The Traveler's Dilemma game, due to Basu (1994), is motivated by the story of two travelers who go on a tropical vacation and purchase identical items, which are lost on the return trip. The airline representative asks each person to go into a separate room to fill out a claim, with the understanding that claims must be at least 80 and no greater than 200 (here I am using numbers from the experiment to be discussed). Any pair of claims in this range will be fully reimbursed if they are equal. But if one claim is higher than the other, then the airline representative will infer that the higher one is inflated and will reimburse both people at the lower of the two claims. In addition, the lower claimant will receive a small reward (5), and the higher claimant will incur a small penalty (5) deducted from the reimbursement (that equals the minimum of the two claims). For example, claims of 120 and 130 will result in payments of 125 to the low claimant and 115 to the high claimant. Obviously, each person has an in centive to "undercut" the other, so no common claim above 80 can constitute a Nash equilibrium. In fact, 80 is the unique Nash equilibrium in pure or mixed strategies in this game, and it provides payoffs of 80 that are much lower than the 200 amount that would result from cooperation. If you already played the on-line demonstration game, you will have noticed that the others' decisions were generally nowhere near the Nash prediction and that there was no clear movement in that direction.

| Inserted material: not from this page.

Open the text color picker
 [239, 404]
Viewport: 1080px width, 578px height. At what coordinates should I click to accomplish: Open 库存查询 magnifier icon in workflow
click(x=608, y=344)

Figure 3 shows the results of the Capra et al. (1999) research experiment with groups of 10 subjects who were randomly matched in a sequence of 10 periods. At the start of each period, all subjects would choose claims on the range from 80 to 200 pennies. The penalty-reward rate was changed from one session to another, but none of these changes altered the unique Nash equilibrium, which remained at the lowest permitted claim. With a high penalty-reward parameter of 80 cents, the claims averaged about 120 in the first round and fell to near-Nash levels in the final rounds, as shown by the thick solid line at the bottom of the figure. The data for the 50-cent treatment show a similar pattern. In contrast, the data for the 5- and 10-cent treatments started at about a dollar above the Nash prediction and actually rose slightly, moving away from the Nash prediction. The data for the intermediate treatments (20 and 25) are not shown, but they stayed in the middle range ($1.00 to $0.50) below the dashed lines and abo ve the solid lines, with some more variation and crossing over.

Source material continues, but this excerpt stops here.